[SUPPLIED TEXT — start]
Thursday, December 06, 2007

Annual Christmas Exclusive


Mapleton readers may not have been aware that since this column has appeared in the now absorbed Schleswig and Charter Oak-Ute papers I have been privileged to be able to obtain an exclusive annual interview with a seasonal celebrity. This year I received a phone call from the North Pole during my free period at school the last week in November. Here now is a transcript of that conversation:

TM: Feliz Navidad, Kris

SC: Mele Kalikimaka, Ted

TM: Kris, I’m excited about this year’s interview because it will be published on your birthday, December 6!

SC: Ho Ho, well, I’ll be busy leaving little presents in children's shoes as "Sinterklaas" in Belgium and the Netherlands on that day. But I will have visited Charter Oak a couple of days before that.

TM: Yes, and I’d like to take the opportunity to thank all of the businesses and volunteers who make that night possible. I know my kids always love it. Our two year old has been telling me for weeks that she’s not afraid of you anymore, but I guess we’ll see that night if she musters the courage to actually sit on your lap.

SC: Bells will be ringin', children singin' All will be merry and bright!

TM: Let’s get down to brass tacks, shall we? You’re a resident, is it true that global warming is melting the polar ice cap?

SC: We’re certainly doing out part as far as Claus Conglomerated goes. We’ve switched over almost entirely to solar and wind energy instead of wood burning, but I’ve got to tell you, many of the elves do miss the ambiance, but they’ll get over it. I never have been one to ever use fossil fuels, frankly. We are currently looking into some polar bear relocation programs, but we’ve always been about gift distribution, not animal rehabilitation. However, it’s principally a matter of logistics, and after all, we already take care of herds of reindeer, so it isn’t too much of a stretch.

TM: What about all that coal?

SC: First of all, I’ve never burned it, I only put it in “naughty” stockings, and candidly, I’ve been pretty lenient the last couple of decades on that score. Be that as it may, some of the elves have been working on alternatives, including rocks, spit-wads, and of course marshmallow “snowman poop,” ho ho!

TM: What’s the best way to make sure you stay off the naughty list?

SC: Ho Ho, just hang your stockings and say your prayers! Then, when you hear those sleigh bells jingle jangle, Oh what a beautiful sight- just jump in bed and cover your head, ‘cause that means I’m on my way that night!

TM: How do you feel about all the talk about a “war on Christmas?”

SC: Look, who’s kidding who, and who’s declaring war on whom? Christmas is a phenomenon that is too huge to be damaged somehow by political or cultural tensions. Christmas transcends contention. Personally, I suspect that anyone who thinks there’s a war on Christmas is just trying to get attention for themselves by stirring up anxiety.
[SUPPLIED TEXT — finish]
[INFORMATION SHOWN — start]
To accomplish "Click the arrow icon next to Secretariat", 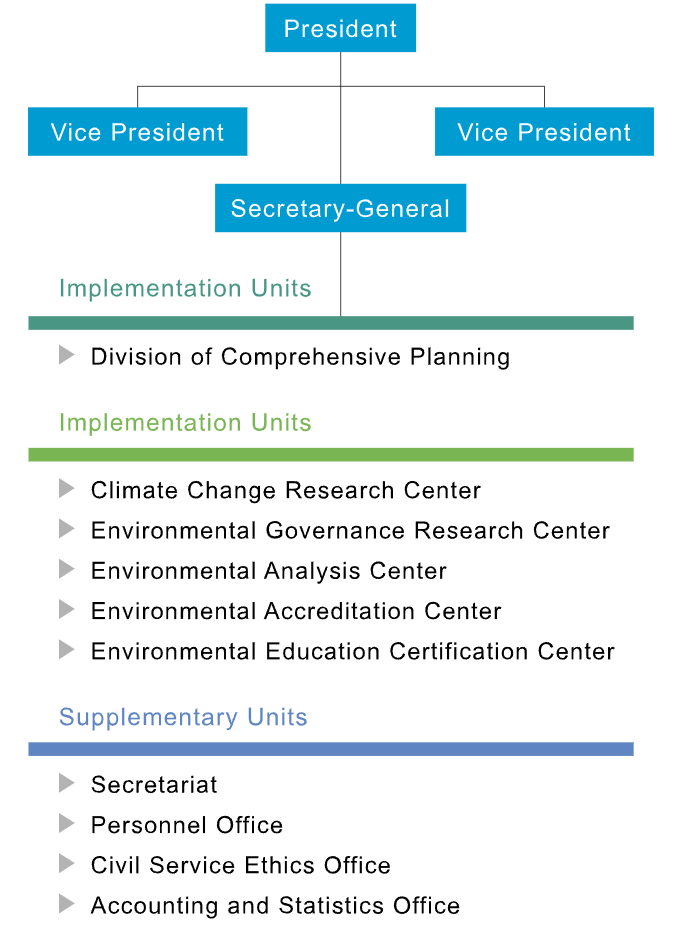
[INFORMATION SHOWN — finish]
ACTION ITEM A → In the Christmas interview column, which energy sources has Claus Conglomerated switched to instead of wood burning?
ACTION ITEM B → From the Christmas interview column, repeat word for word the part that opens with the words containing "SC: Bells will" and closes with "of a stretch.".

ANSWER SPACE A → Solar and wind energy.

ANSWER SPACE B →
SC: Bells will be ringin', children singin' All will be merry and bright!

TM: Let’s get down to brass tacks, shall we? You’re a resident, is it true that global warming is melting the polar ice cap?

SC: We’re certainly doing out part as far as Claus Conglomerated goes. We’ve switched over almost entirely to solar and wind energy instead of wood burning, but I’ve got to tell you, many of the elves do miss the ambiance, but they’ll get over it. I never have been one to ever use fossil fuels, frankly. We are currently looking into some polar bear relocation programs, but we’ve always been about gift distribution, not animal rehabilitation. However, it’s principally a matter of logistics, and after all, we already take care of herds of reindeer, so it isn’t too much of a stretch.